Użytkownik musi opanować sztukę posługiwania się skomplikowanymi narzędziami, ustawieniami i trybami pracy, wykraczającymi poza "zwyczaje" danej kategorii urządzeń.
Nowy DAC Hi-Fi Rose RD160 to zasadniczo przetwornik cyfrowo-analogowy, jednak już na pierwszy rzut oka jest wyjątkowy. Wyświetlacz AMOLED zajmuje znaczną część przedniej ścianki.
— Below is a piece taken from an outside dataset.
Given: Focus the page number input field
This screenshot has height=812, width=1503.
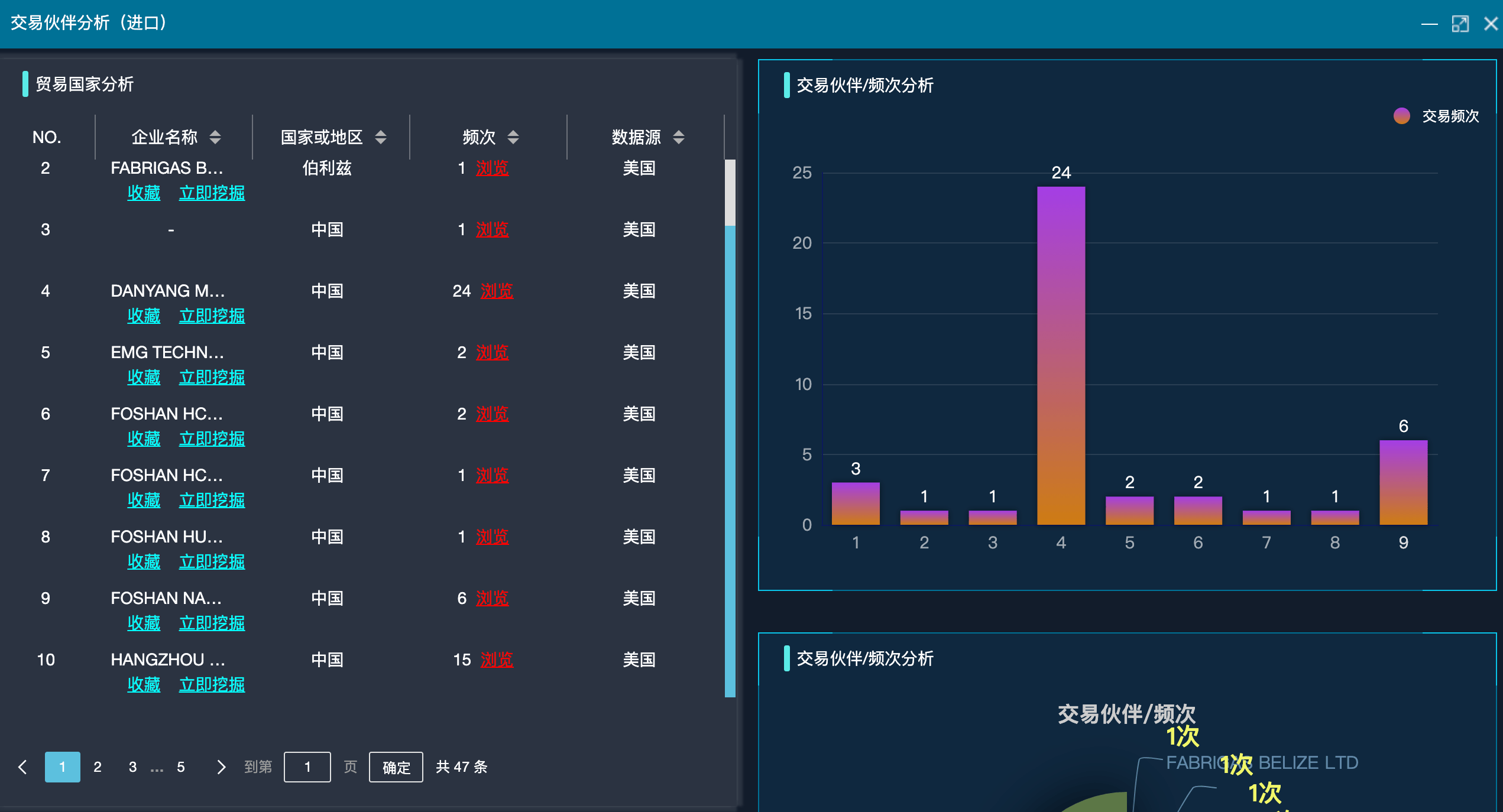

Jest tutaj wszystko.
Jego lewa część zajmuje się parametrami dostarczanego sygnału; wiemy co trafia na wejście (cyfrowe), a co jest przekazywane do konwersji cyfrowo-analogowej i dlaczego.
Użytkownik może pozostawić sygnał w oryginalnej postaci, upsamplować do wyższych parametrów (nawet 768 kHz), przejść na standard DSD albo… na PCM. Dalej są filtry cyfrowe i wybór jednej z sześciu charakterystyk. Do tego dochodzi decyzja, czy korzystamy z wbudowanego zegara taktującego, czy z zewnętrznego modułu (który ma jeszcze bardziej poprawić precyzję).
Wyświetlacz ma jeszcze drugi tryb pracy z obszerną grafiką w formie schematu modułowego, na którym dynamicznie zmieniają się parametry poszczególnych sekcji (w zależności od sygnałów i ustawień). Odtwarzaniu muzyki towarzyszy animacja nawiązująca do elektroencefalografu. Jest też opcja równie efektownego… wygaszenia matrycy.
HiFi Rose RD160 ma w sumie aż siedem wejść cyfrowych we wszystkich standardach: optycznym, współosiowym, AES/EBU, USB oraz I2S. Najbardziej gęste sygnały, czyli PCM 32/768 oraz DSD512, przyjmują dwa ostatnie. Wyjścia analogowe są również dwa – XLR i RCA (w zależności od ustawień ze stałym lub regulowanym poziomem sygnału).
HiFi Rose projektuje znaczną część elektroniki samodzielnie, ale przetworniki C/A dostarczył japoński AKM. Zainstalowano duet doskonałych AK4499EXEQ, każdy jest stereofoniczny i obsługuje jeden kanał (w układzie zbalansowanym już na tym etapie).
HiFi Rose RD160 - odsłuch
Brzmienie HiFi Rose RD160 jest dokładne i efektowne. W sposób spodziewany i bezkompromisowy wykorzystuje swój potencjał, demonstrując niemal nieustannie dynamikę, detaliczność i przejrzystość.
Dostarczany sygnał cyfrowy nawet nie musi się ocierać o "gęste" parametry, abyśmy podziwiali selektywność i przestrzenność. Oczywiście nie zawsze, są nagrania lepsze i gorsze, co RD160 konsekwentnie pokazuje. Nie jest to przetwornik "wyostrzający", ale nie jest też "oswajający". Jest wnikliwy i sprawiedliwy.
Co ciekawe i tym bardziej wartościowe, wysoka rozdzielczość rozgrywa się na dość ciemnym tle; wysokie tony są precyzyjne, niuansujące, wyrafinowane. Średnica jest równa, neutralna, bez dobarwiania i egzaltacji. Muzyka jest ekspresyjna w sposób naturalny, a nie podrasowany.
HiFi Rose RD160 nie kreuje klimatu ciepłego, łagodnego "analogu", jak najwięcej wyciąga z nagrań, zachowuje proporcje, równowagę, nie wchodząc w rolę artysty ani czarodzieja; jest za to technicznym wirtuozem, przekazując dalej – do wzmacniacza – materiał obiektywnie najwyższej jakości.